L594: … gridded soil datasets, …
L594: please rephrase “more reasonalble”, with something more specific.
L596: please shortly indicate that CSDLv2 describes the state of 1980.
L599-601: please complement the last sentence by how the limitations of CSDLv2 could be addressed in future studies – i.e., summarize paragraph 4.3.
DATA AND CODE AVAILABILITY:
The codes are accessible at GitHub.
Data accessibility is not smooth. I see that the data could be downloaded through FTP, but it didn’t work for me. The download possibility needs improvement or information on using the download site is needed.
TABLES:
Table 2: is it possible to give a general variable name for “Sentinel2B2/B3/B4/8/9” under the description column?
Table 3: do you mean that it is the result of cross-validation in the case of CSDLv2 and performance of the other maps (CSDLv1, SoilGrids 2.0, HWSD 2.0) on the dataset used to train and test the CSDLv2 predictions? Please revise the title to increase clarity. Add number of samples considered for the validation in a separate column.
FIGURES:
Fig. 2: revise left bottom corner based on advice for L114-115, and reedit the figure of “Other soil datasets”, its pattern might not be the same as that of the “Variable maps”. Direction of arrow on the left might go from “points of the soil profiles” to “Compare and evaluate”.
Fig. 4: the caption does not include information on DEM and land use map. Please add them.
Fig. 5: the labels are not visible. Please consider to show the maps in two or three figures, to increase visibility and readability. Please find a logic to put the maps into two or three groups, than you do not have to fit all 23 maps to one page (one figure), but to two or three figures. Please add unit of the soil properties and add “content” where needed, e.g.: sand, silt, and clay content, etc.

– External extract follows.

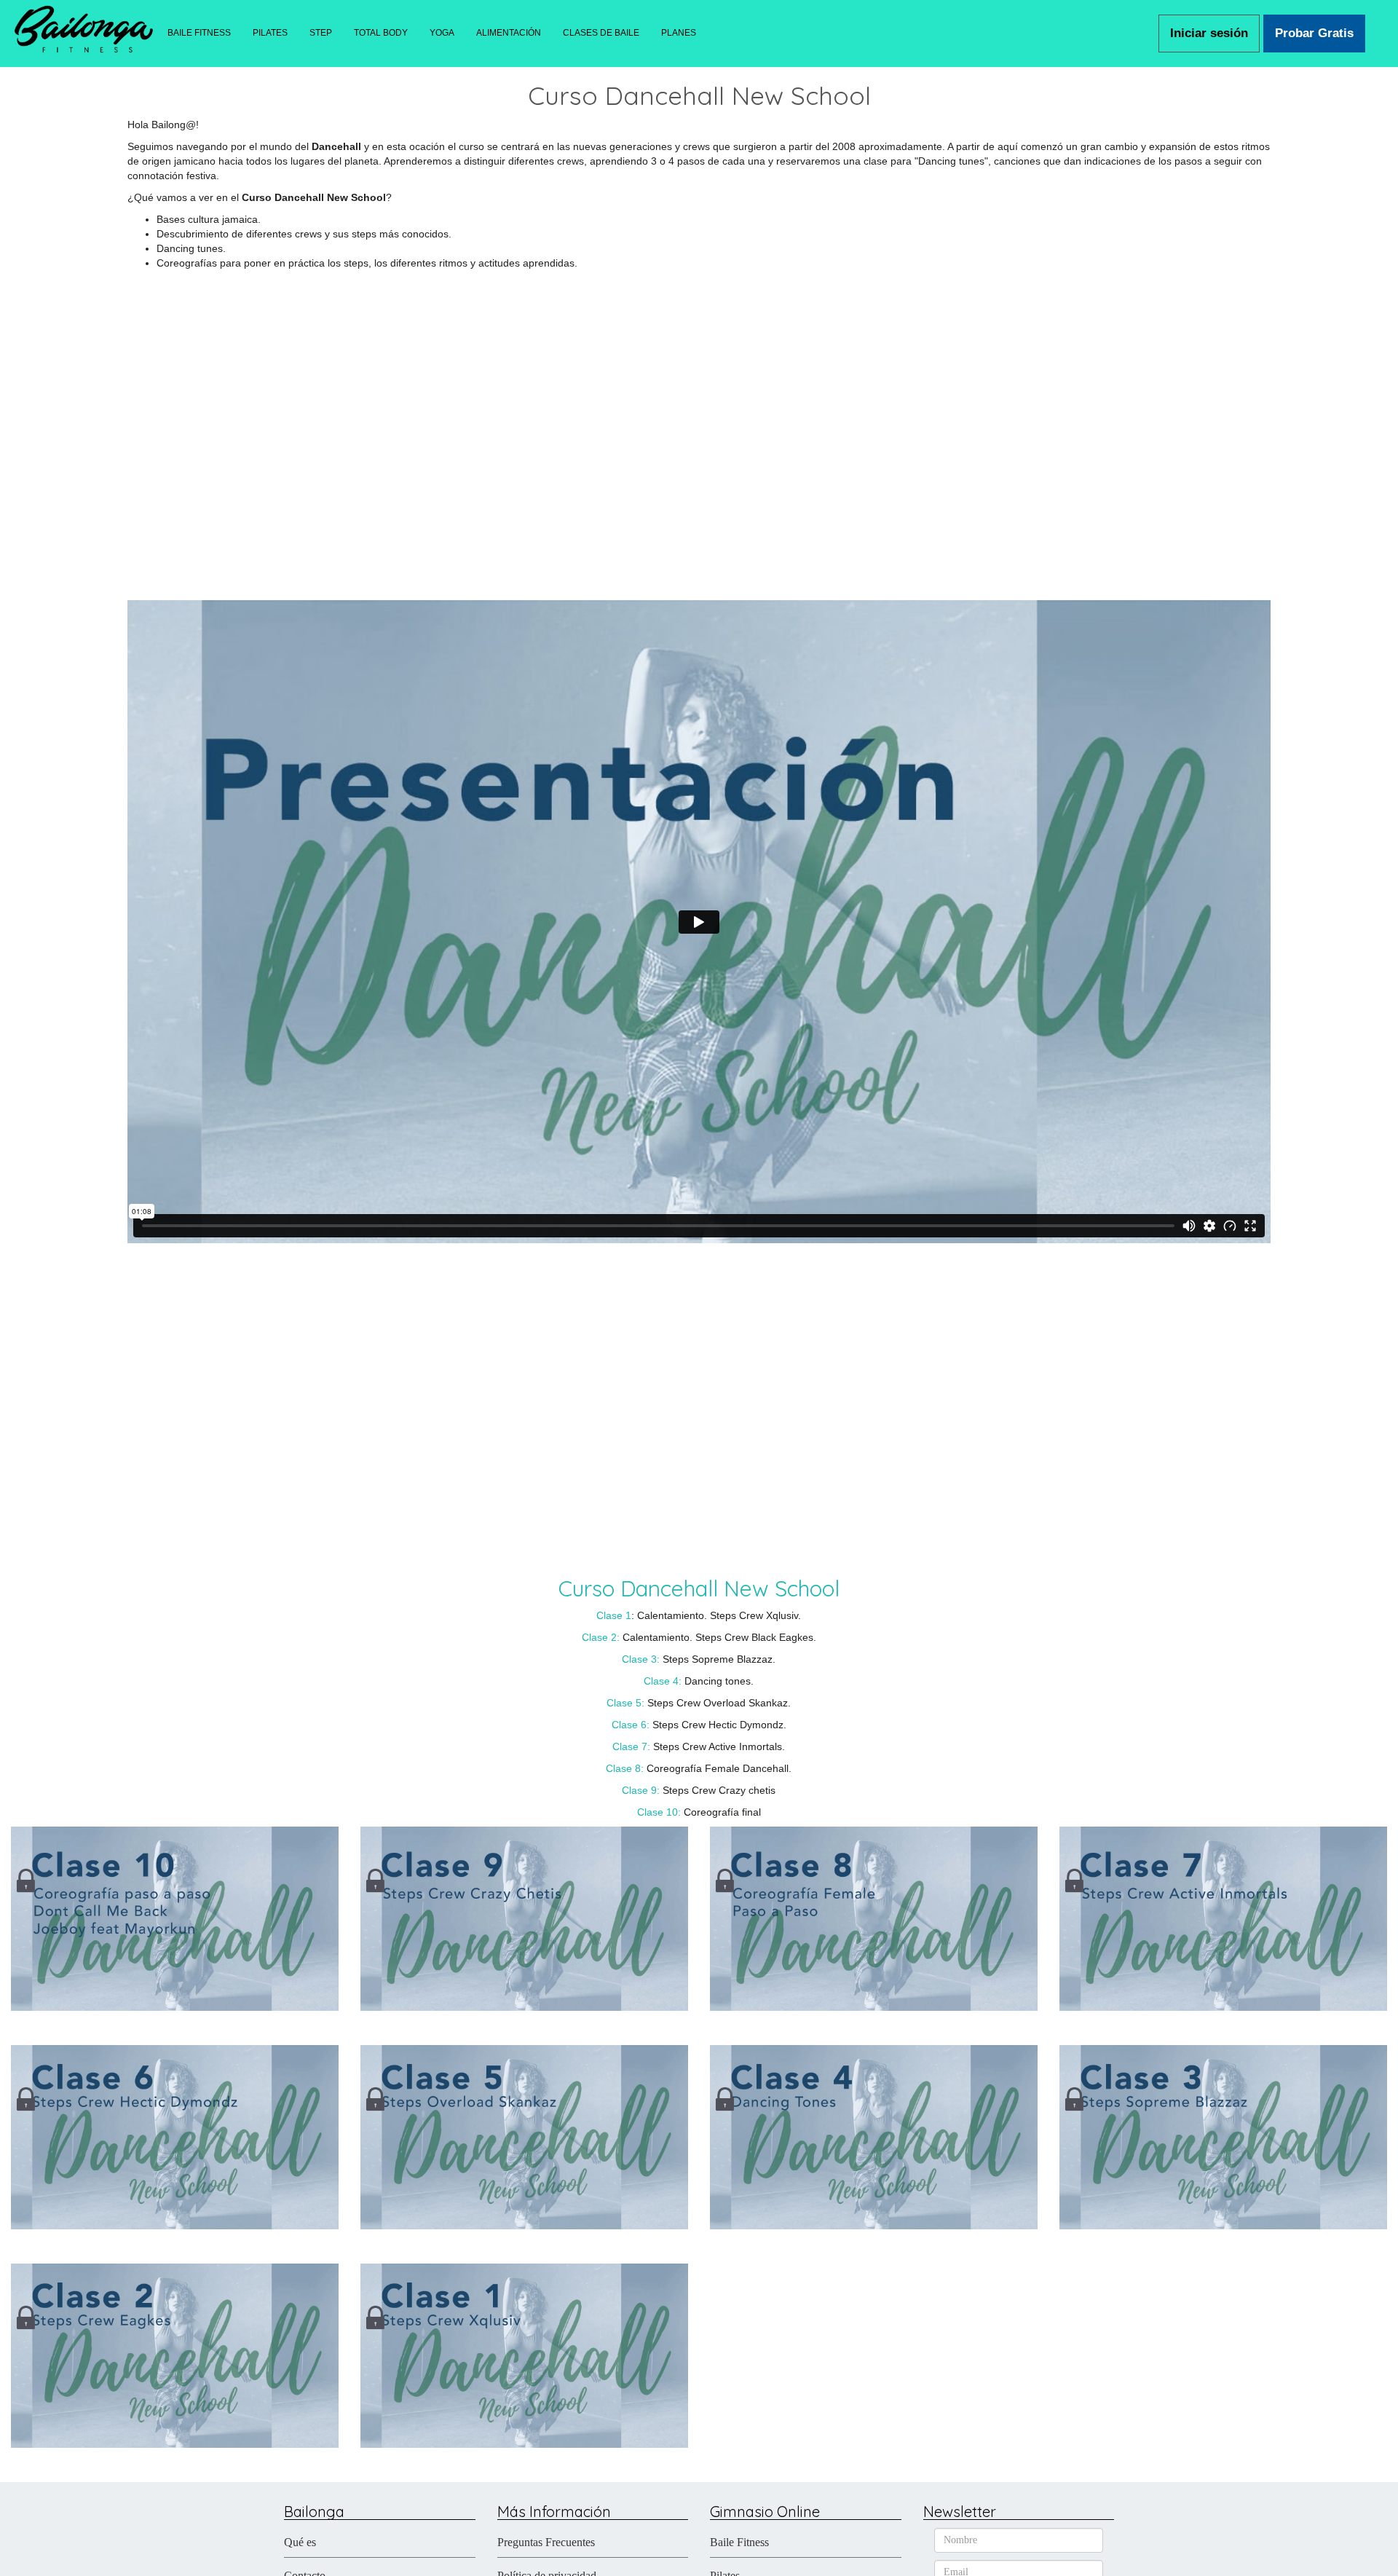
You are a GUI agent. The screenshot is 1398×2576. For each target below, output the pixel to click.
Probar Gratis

Fig. 6: please increase size of the letters on the plot, it is difficult to read.
Fig. 7: please:
- increase size of the letters on the plot, it is difficult to read,
- add R2 – for both maps – and 1:1 line to b), d) and f) plots to better see the comparison,
- use the same min and max values on x and y axis by soil properties, e.g.: 0 and 30 % for OC, 0 and 100 % for sand, 0 and 80 % for clay.
SUPPLEMENTARY MATERIAL:
Fig. S2-S24: please increase size of the letters in the legend. Present version is difficult to read.

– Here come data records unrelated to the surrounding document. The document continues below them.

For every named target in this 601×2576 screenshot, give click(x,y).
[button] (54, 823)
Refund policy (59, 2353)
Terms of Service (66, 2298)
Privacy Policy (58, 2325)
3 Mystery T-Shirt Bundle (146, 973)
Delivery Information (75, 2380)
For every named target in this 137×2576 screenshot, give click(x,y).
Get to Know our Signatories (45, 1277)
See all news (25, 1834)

Fig. S2, S7, S8-13 : using the word “content” is not appropriate, please revise these captions. Fig. S8-13 needs some further clarification on the meaning of R, G, B, should be easy to understand without reading the manuscript.

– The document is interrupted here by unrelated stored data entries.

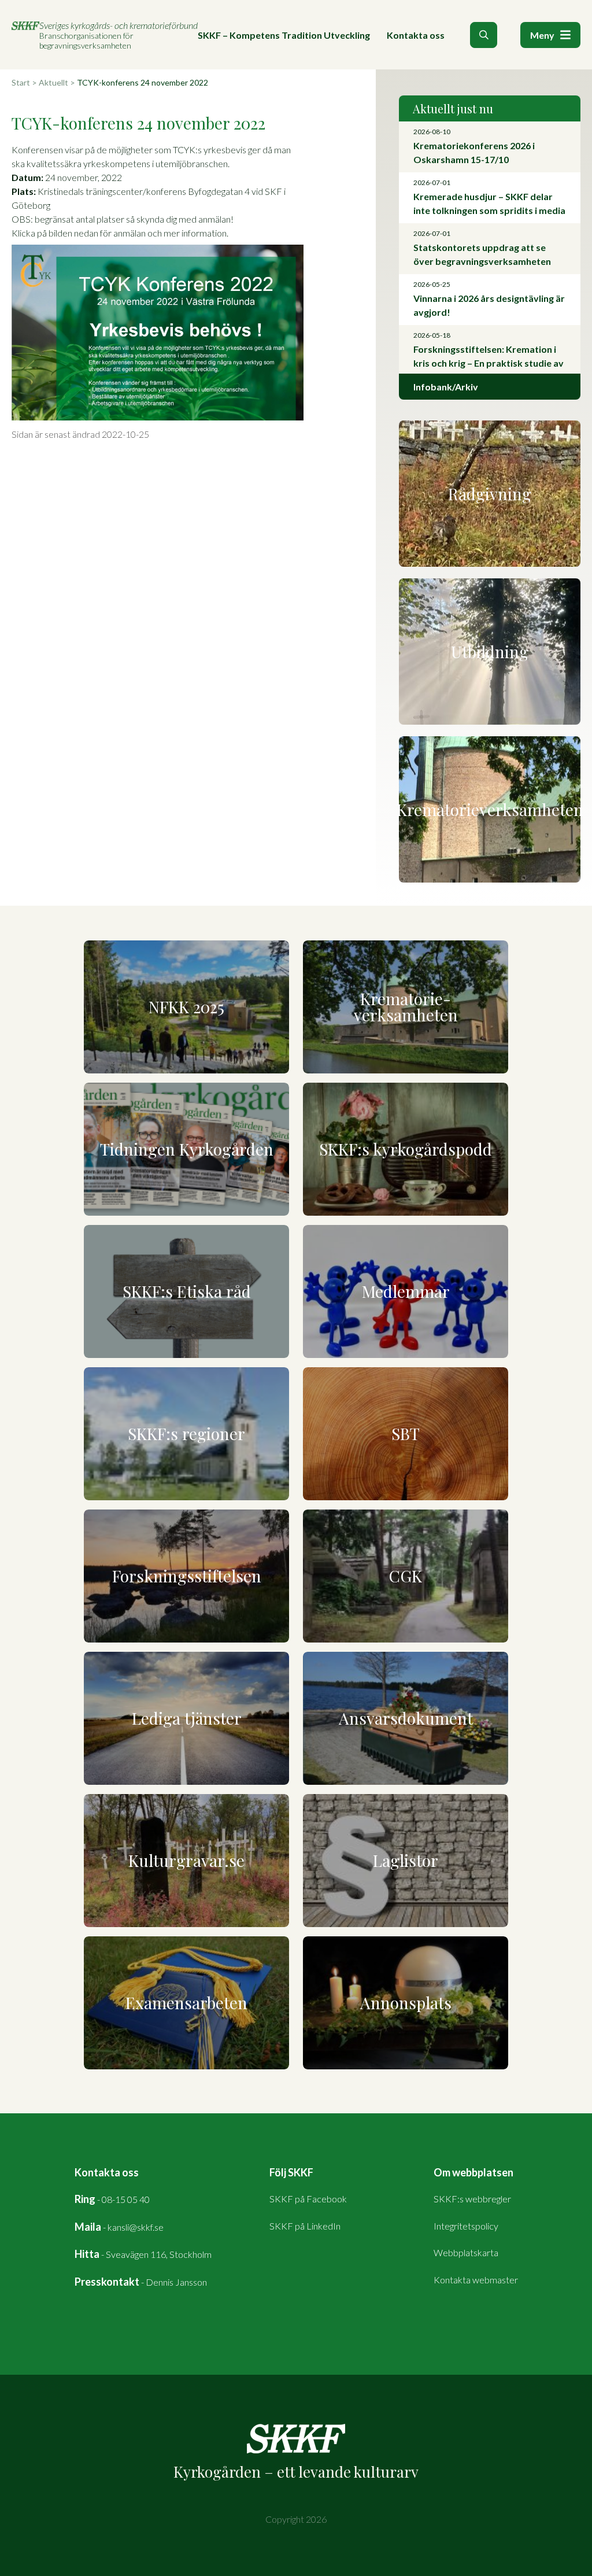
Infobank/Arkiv (445, 386)
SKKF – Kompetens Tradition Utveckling (284, 34)
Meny (542, 34)
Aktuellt (53, 82)
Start (21, 82)
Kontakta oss (416, 34)
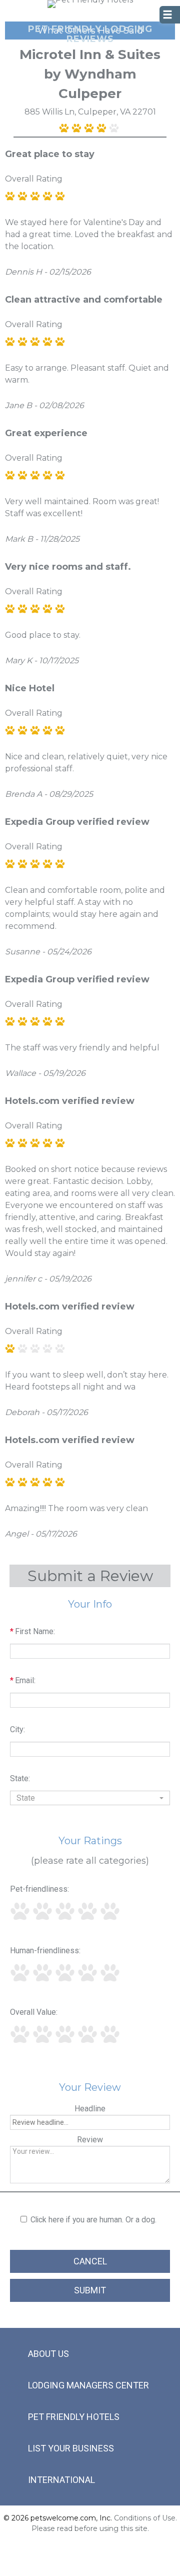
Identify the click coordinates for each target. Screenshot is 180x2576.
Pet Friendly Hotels (74, 2416)
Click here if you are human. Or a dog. (93, 2219)
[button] (90, 1798)
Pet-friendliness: (39, 1889)
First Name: (32, 1631)
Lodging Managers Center (88, 2385)
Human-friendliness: (45, 1950)
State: (20, 1778)
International (61, 2479)
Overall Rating (33, 179)
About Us (48, 2353)
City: (17, 1729)
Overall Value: (34, 2012)
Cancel (90, 2261)
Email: (23, 1680)
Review (90, 2139)
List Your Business (71, 2448)
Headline (90, 2108)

Fig. S14-15: I thought there are more variety in the colour of the soil. Do you have only 6 different colour? Or did you decrease/aggregate the possible colours?
Fig. S19-24: write out nitrogen, potassium, phosphorus before the brackets, instead of writing only N, K, and P.
Fig. S2-25: please add unit in the caption of the figure.
Fig. S25: … of the soil organic carbon (OC) and soil pH …
Fig. S26: please increase size of the letters on the plot, it is difficult to read.
Table S4: do you mean that it is the result of cross-validation in the case of CSDLv2 and performance of the other maps (CSDLv1, SoilGrids 2.0, HWSD 2.0) on the dataset used to train and test the CSDLv2 predictions? Please revise the title to increase clarity. Add number of samples considered for the validation in a separate column.
Fig. S26: please add that the top 15 most important variables are shown.